MATERIAL FOR THIS EXERCISE section start
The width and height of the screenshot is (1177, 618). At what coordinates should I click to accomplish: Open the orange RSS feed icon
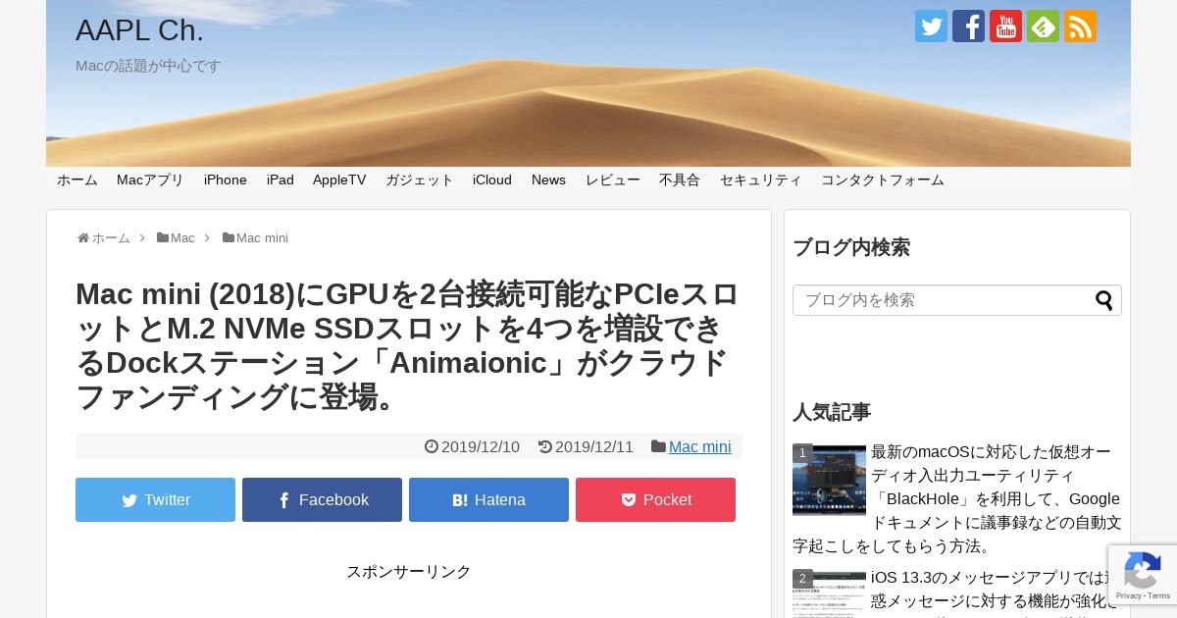(1080, 26)
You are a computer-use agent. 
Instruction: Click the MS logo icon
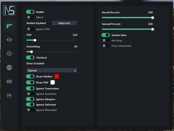[x=9, y=10]
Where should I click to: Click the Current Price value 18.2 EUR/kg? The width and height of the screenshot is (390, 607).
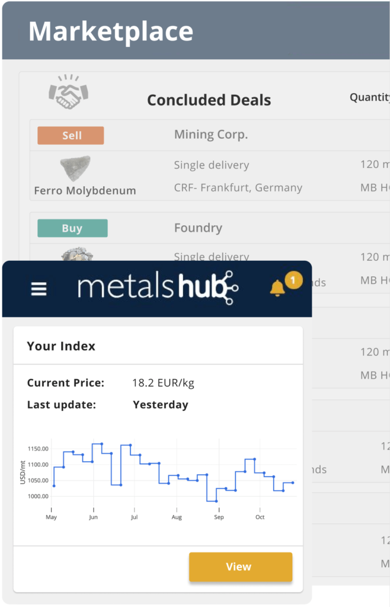(163, 383)
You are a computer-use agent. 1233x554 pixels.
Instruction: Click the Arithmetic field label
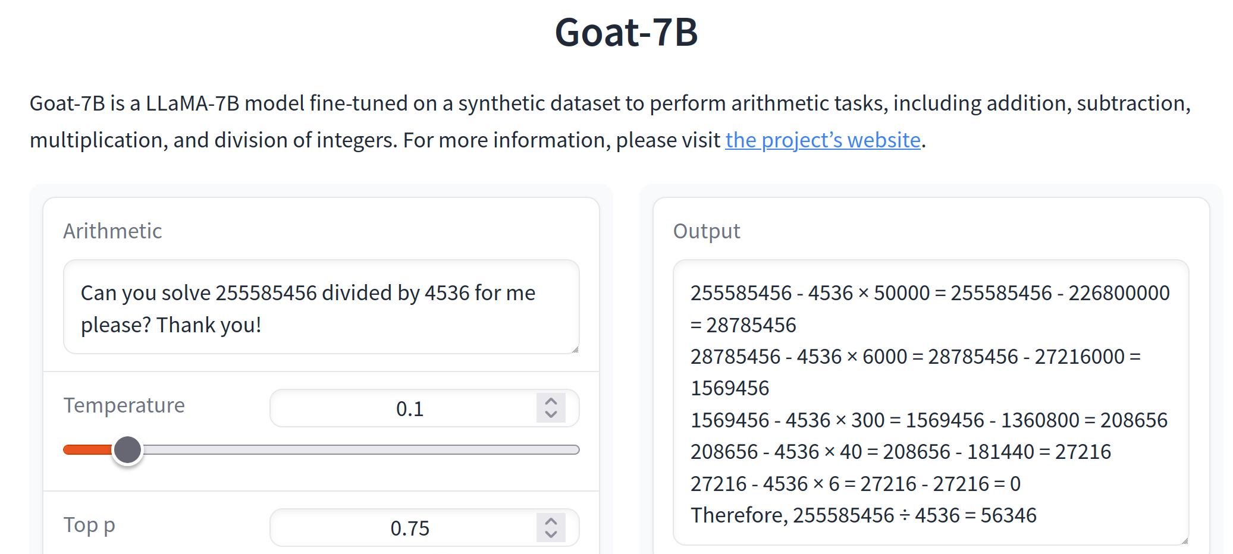(x=112, y=231)
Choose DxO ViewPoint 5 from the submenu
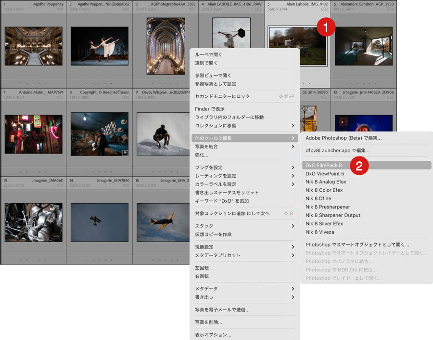433x340 pixels. [325, 174]
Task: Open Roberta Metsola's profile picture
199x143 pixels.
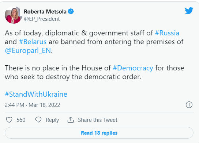Action: coord(13,15)
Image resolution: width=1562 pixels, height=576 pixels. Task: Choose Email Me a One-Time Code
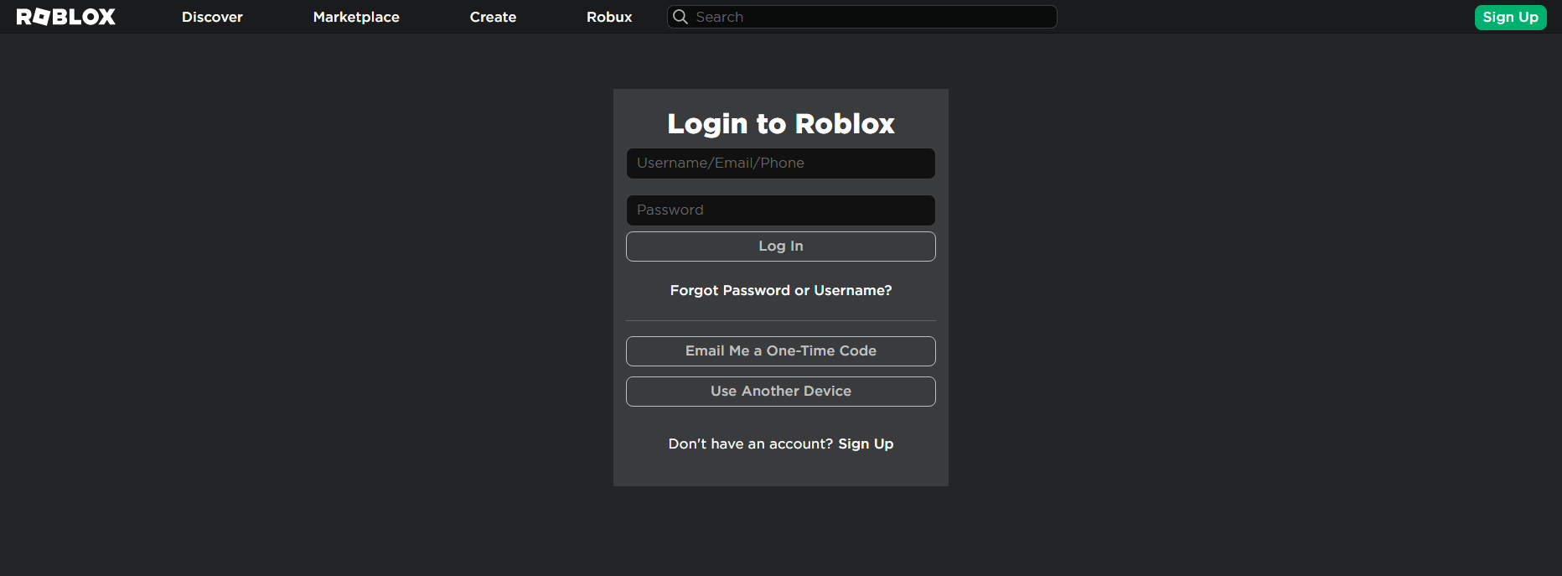click(780, 351)
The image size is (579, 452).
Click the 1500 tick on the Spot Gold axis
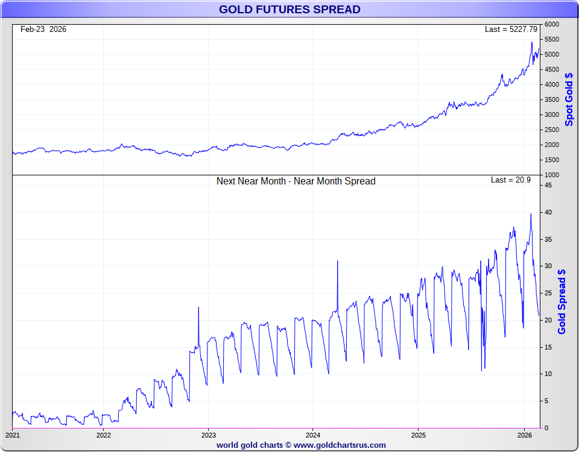point(552,160)
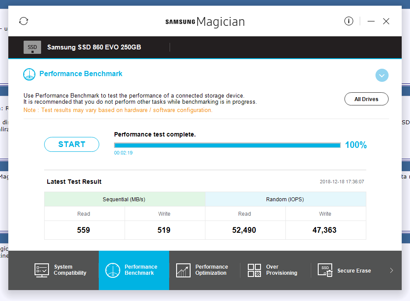Click the Secure Erase trash icon
Image resolution: width=410 pixels, height=301 pixels.
click(x=325, y=270)
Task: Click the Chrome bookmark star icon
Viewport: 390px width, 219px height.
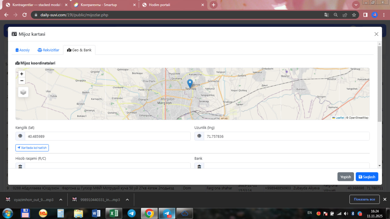Action: pyautogui.click(x=354, y=15)
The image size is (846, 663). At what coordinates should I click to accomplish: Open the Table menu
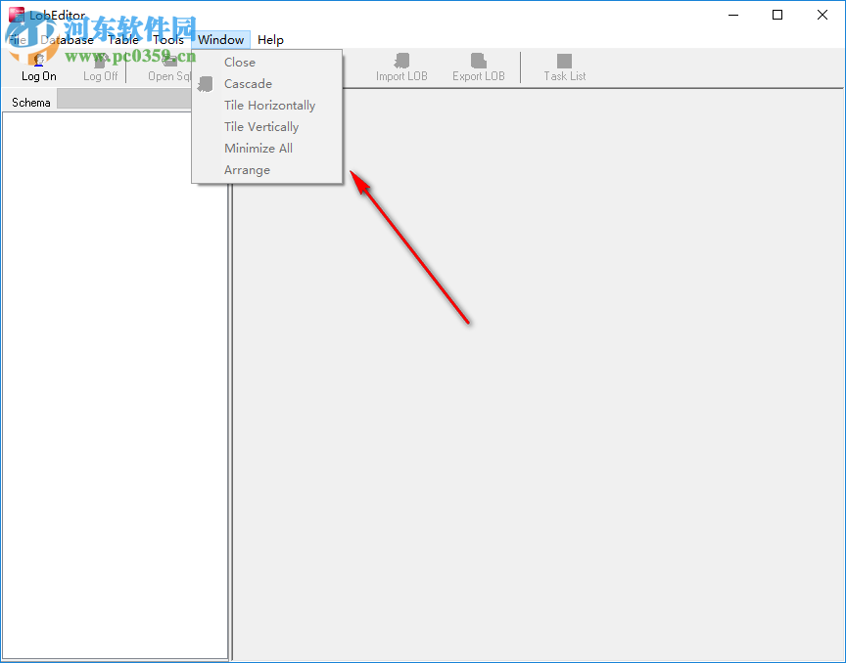123,40
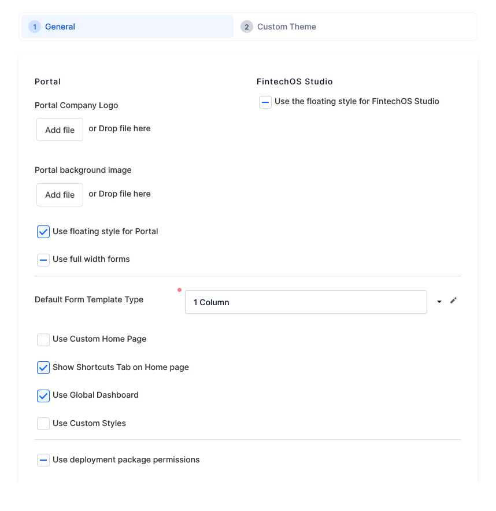
Task: Open the Default Form Template Type dropdown arrow
Action: click(439, 302)
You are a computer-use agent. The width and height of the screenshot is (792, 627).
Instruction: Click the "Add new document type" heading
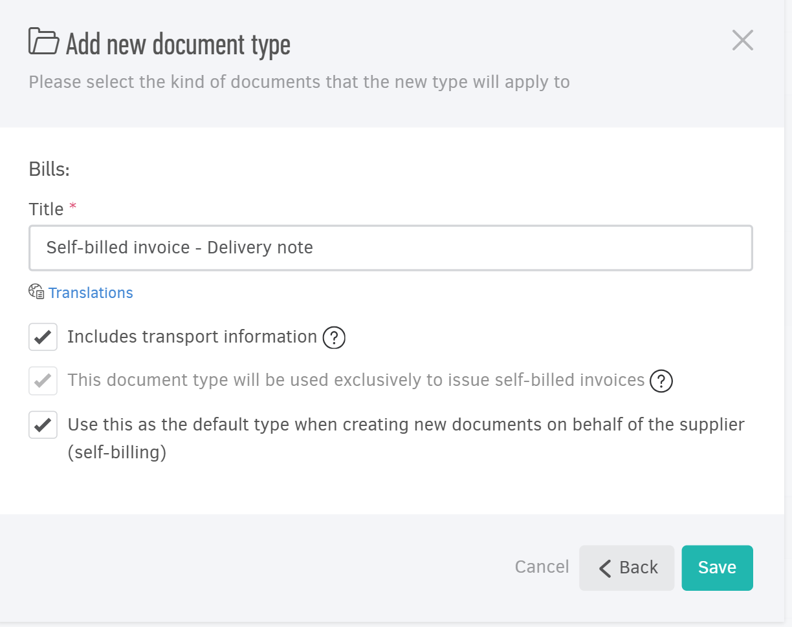[x=177, y=44]
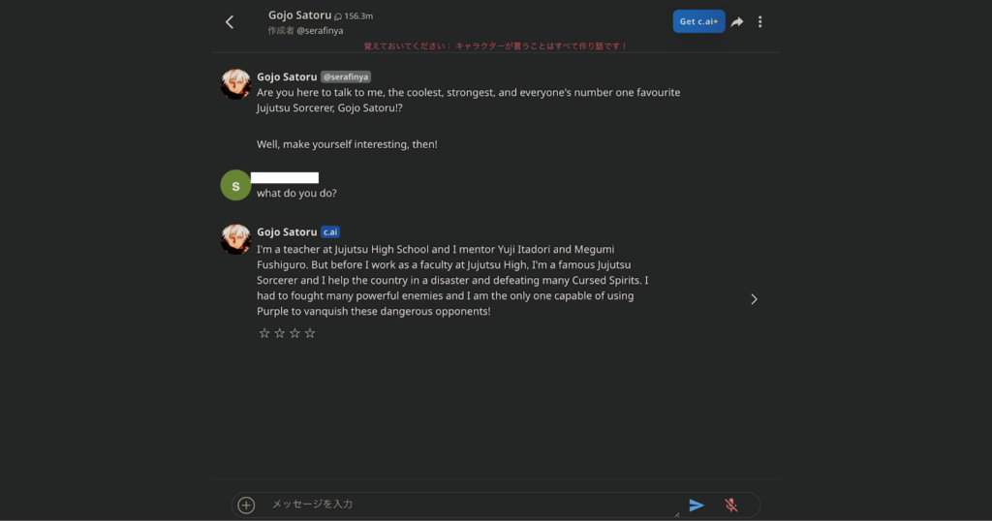Rate the reply three stars
The width and height of the screenshot is (992, 521).
295,333
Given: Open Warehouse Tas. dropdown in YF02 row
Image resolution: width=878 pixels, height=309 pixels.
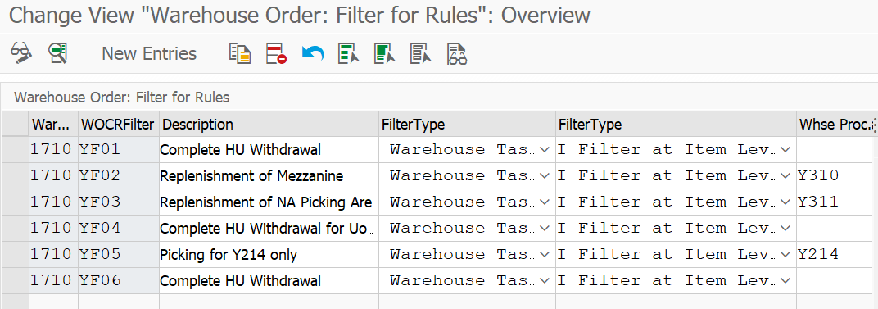Looking at the screenshot, I should [544, 176].
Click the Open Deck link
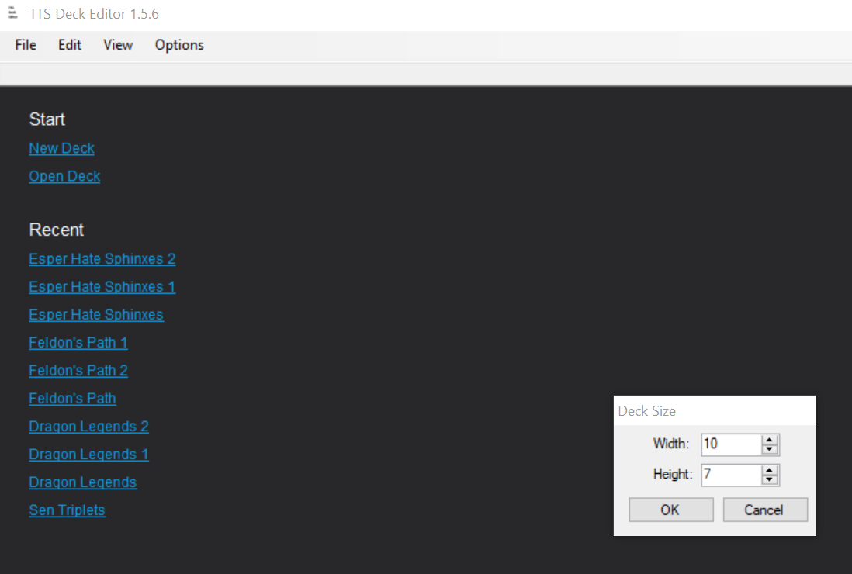Viewport: 852px width, 574px height. coord(64,176)
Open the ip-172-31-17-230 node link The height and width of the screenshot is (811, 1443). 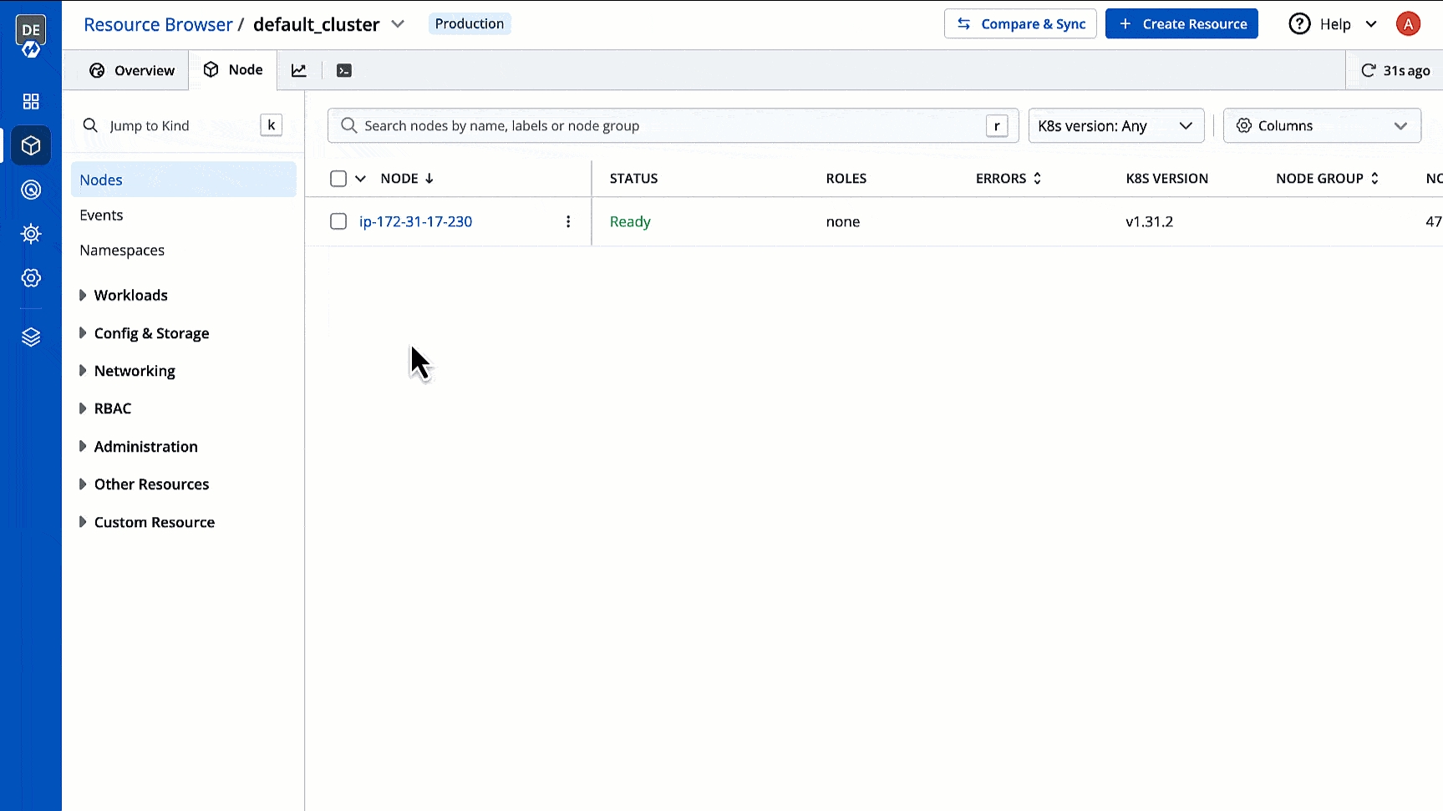pyautogui.click(x=415, y=222)
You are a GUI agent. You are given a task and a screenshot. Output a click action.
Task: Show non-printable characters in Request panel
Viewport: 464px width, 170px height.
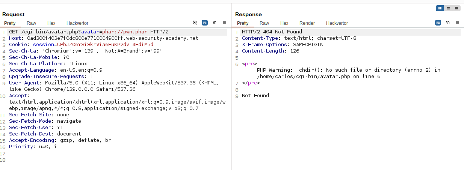click(x=215, y=23)
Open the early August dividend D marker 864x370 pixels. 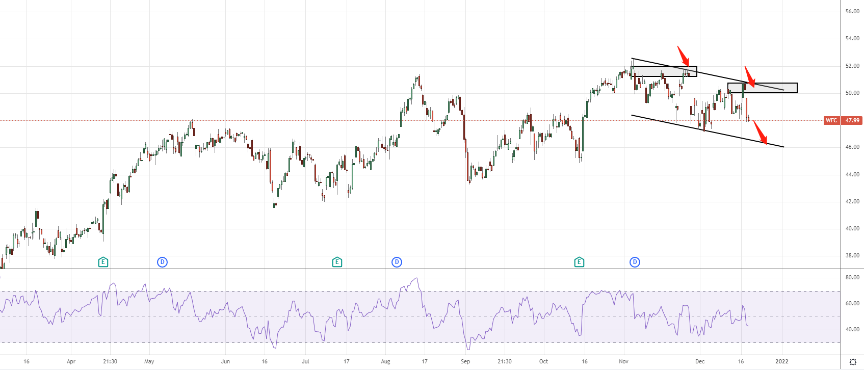(397, 262)
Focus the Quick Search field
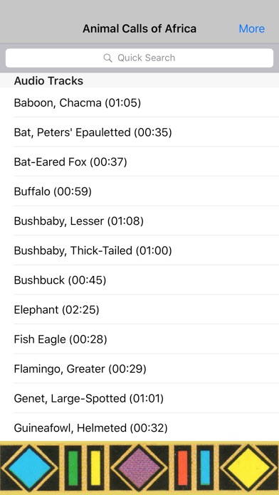279x495 pixels. (x=140, y=58)
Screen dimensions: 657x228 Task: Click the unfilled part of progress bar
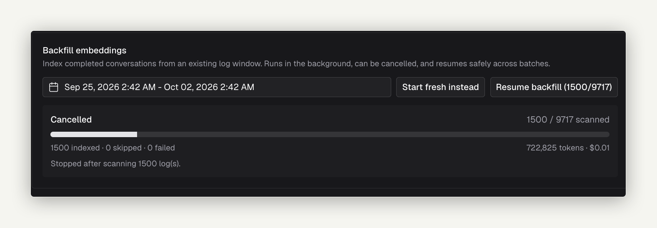(373, 135)
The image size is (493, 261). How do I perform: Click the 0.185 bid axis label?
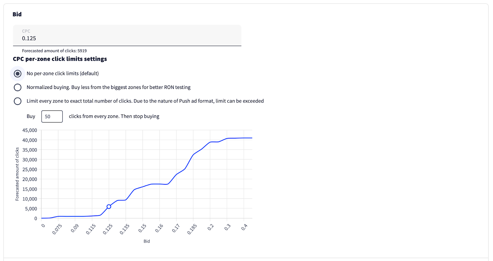point(192,229)
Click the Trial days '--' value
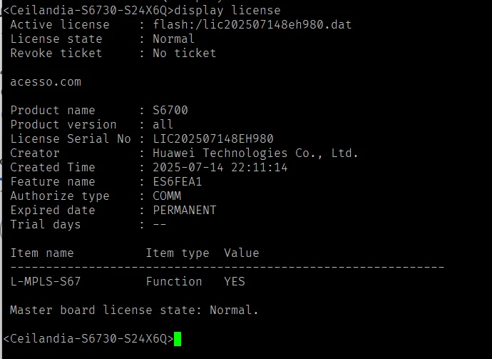 (x=160, y=225)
MATERIAL FOR THIS EXERCISE section end
DIRECTIONS:
Copy the final stretch of the entries exactly: the line containing "Screen dimensions: 657x228" and every line after it through the last. Include no pictures and nothing more.

SOLUTION TO THE PROBLEM:
Screen dimensions: 657x228 Task: Click the unfilled part of progress bar
(373, 135)
The image size is (493, 261). How do I perform: Click the 0.185 bid axis label?
point(192,229)
Click the Trial days '--' value
 (x=160, y=225)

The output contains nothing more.